While the large amounts of salt in your food will increase its shelf life, eating large amounts of salt will reduce your own shelf life.

The Problems With Too Much Salt

The amount of salt that qualifies as too much varies from person to person, and often is different in different ethnicities. But, a general safe limit for preventing cardiovascular disease is around 2-2.4 grams of sodium per day, according to the WHO.

Eating excess sodium daily for a long time can lead to some of those health issues.

(Illustration: Deeksa Malhotra/FIT)

Frequently eating large amounts of salt in excess of your recommended daily intake leads to an increased risk of stroke and cardiovascular diseases, according to several studies.

The human body strives to maintain homeostasis and balance. When your sodium levels rise drastically, your blood sodium concentration also rises. This leads to your body pumping more fluid into your blood to balance sodium levels. This is why you also tend to be thirsty when you eat salty food.

This increased fluid leads to higher blood pressure. This is where the correlation between increased salt intake and heightened blood pressure comes in.

If you continue consuming excess sodium daily, the constant heightened blood pressure leads to the hardening of your blood vessel walls.

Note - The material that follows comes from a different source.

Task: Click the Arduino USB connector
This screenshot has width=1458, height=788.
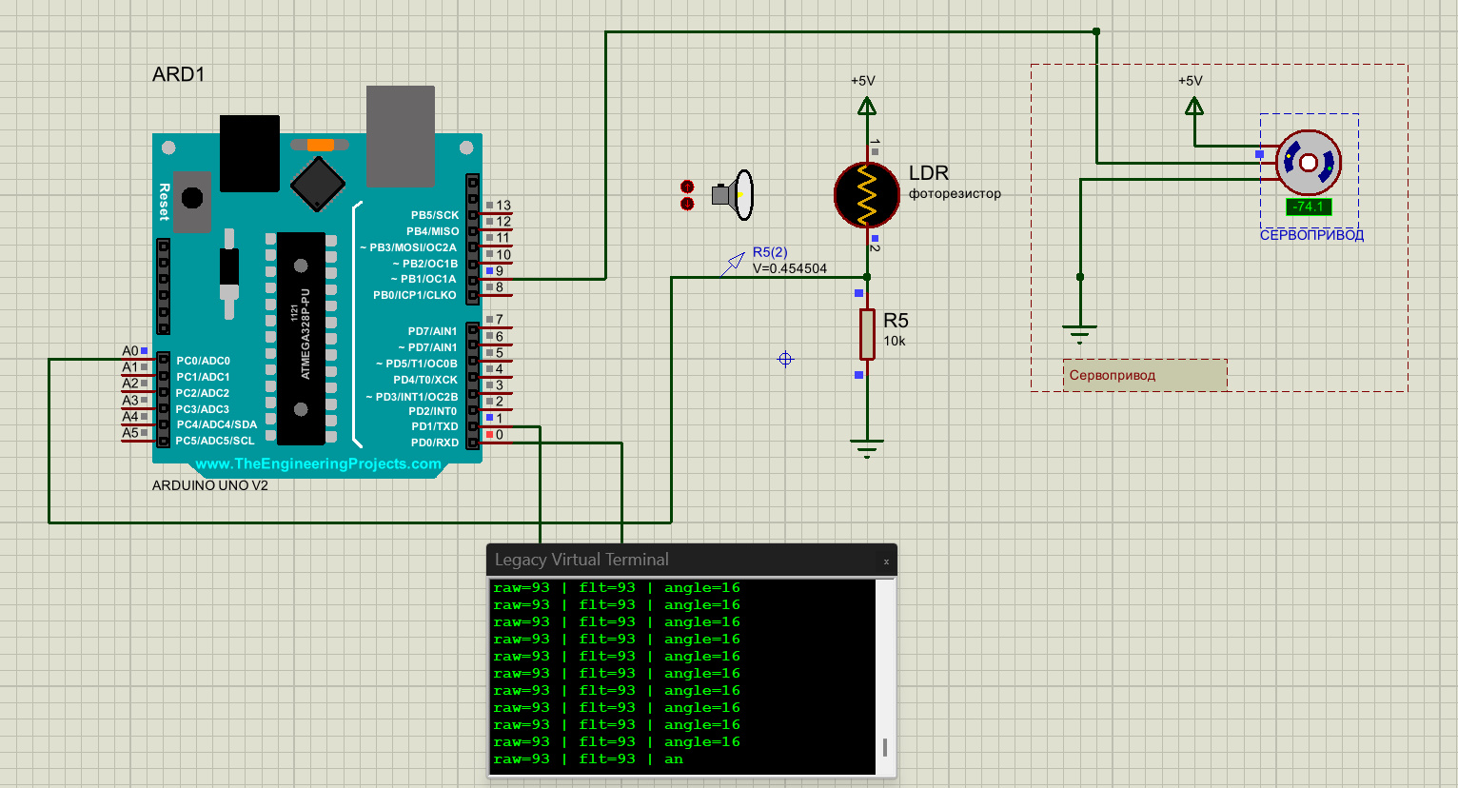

Independent of the increased blood pressure also, studies show that excess sodium can lead to organ damage and higher risk of cardiovascular disease.

But even if you're not prone to heart disease or hypertension/high blood pressure, you could benefit from reduced salt intake. For example, from 2003 to 2011, dietary policy changes led to people in Great Britain eating on average 1.4 grams of sodium less daily, and this led to an overall decrease in heart-related issues and incidents of stroke.

Finally, chronic excess sodium intake can also lead to Chronic Kidney Disease, and aggravate existing kidney problems. Your kidneys are put under immense pressure to maintain your fluid balance and excrete excess sodium via sweat and urine.

This can lead to kidney disease, which if left untreated, can lead to problems like kidney failure. The average recommended sodium intake to prevent kidney disease is under 4 grams, and in people with kidney disease, it's around 3 grams for management, according to the Harvard School of Public Health.

Long story short, too much salt can lead to a host of problems, and bringing your daily sodium intake within safe limits, will considerably help improve your health.